• _ASSIGNMENT_
Please transcribe only the lines between the one containing "Where should I click to: Decrease" and the end of the records, both ends included, exactly as written; skip every picture.

[Stored data entries]

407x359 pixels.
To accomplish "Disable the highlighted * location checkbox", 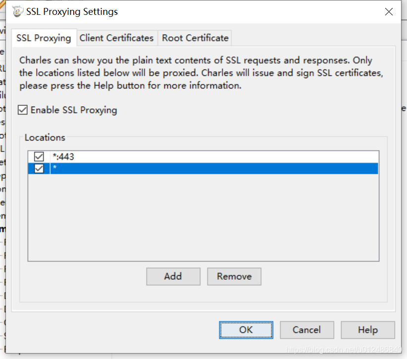I will 39,168.
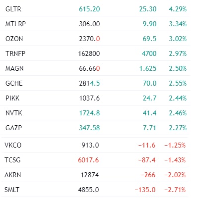Viewport: 197px width, 201px height.
Task: Click the GAZP percent change 2.27%
Action: [x=178, y=128]
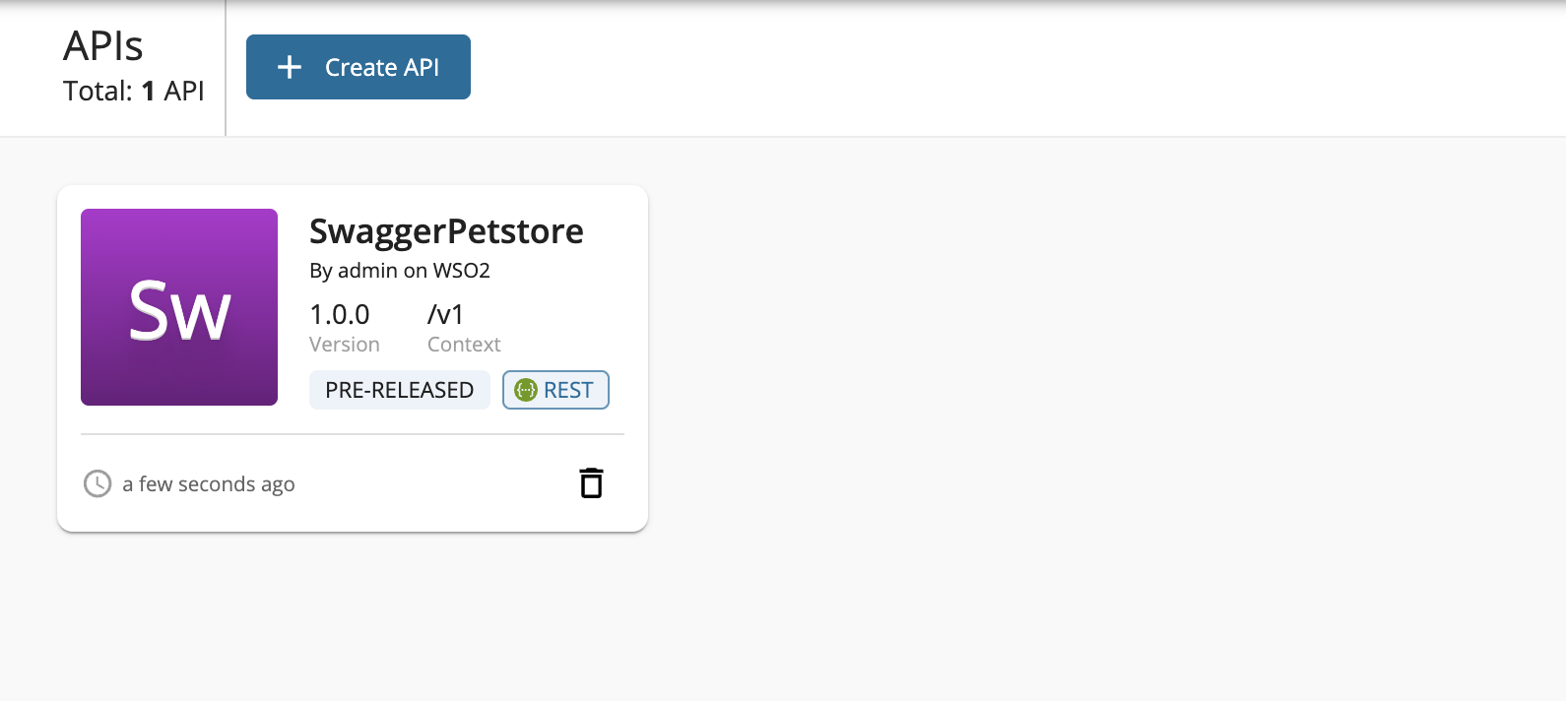Click the /v1 context value
Image resolution: width=1566 pixels, height=701 pixels.
pyautogui.click(x=445, y=315)
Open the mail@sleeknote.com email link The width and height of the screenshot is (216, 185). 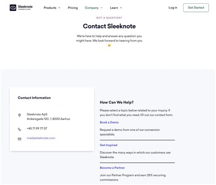pos(41,138)
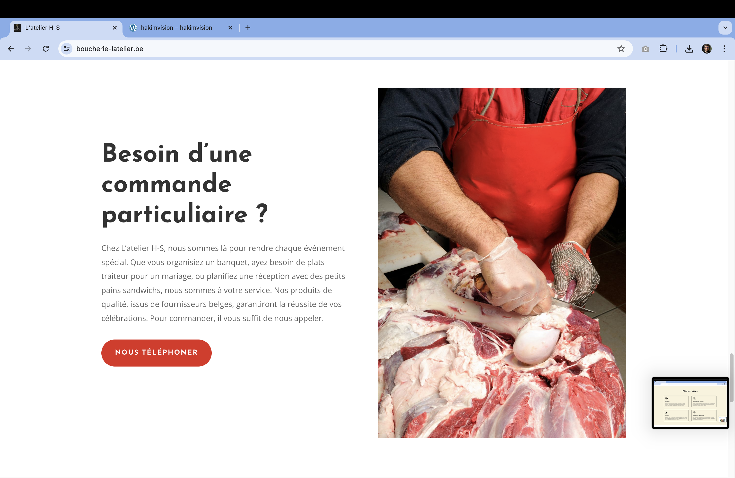Open a new tab with plus button
Image resolution: width=735 pixels, height=478 pixels.
tap(248, 28)
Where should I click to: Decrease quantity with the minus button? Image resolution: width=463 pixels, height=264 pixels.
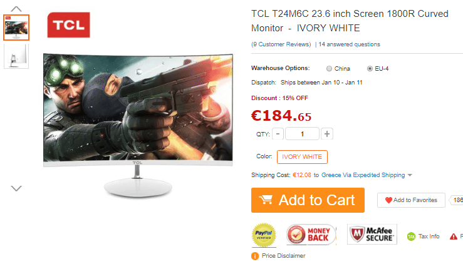pyautogui.click(x=278, y=134)
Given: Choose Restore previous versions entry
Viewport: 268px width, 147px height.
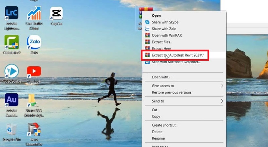Looking at the screenshot, I should 172,92.
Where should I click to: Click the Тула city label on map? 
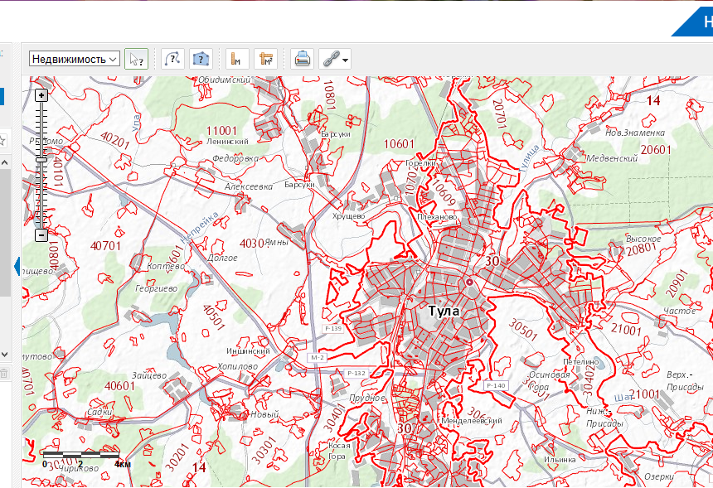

• _RESULT OF THIS EXERCISE_
Where should I click to: Decrease quantity with the minus button? Image resolution: width=463 pixels, height=264 pixels.
pyautogui.click(x=278, y=134)
Given: Choose Restore previous versions entry
Viewport: 268px width, 147px height.
Looking at the screenshot, I should 172,92.
Where should I click to: Click the Тула city label on map? 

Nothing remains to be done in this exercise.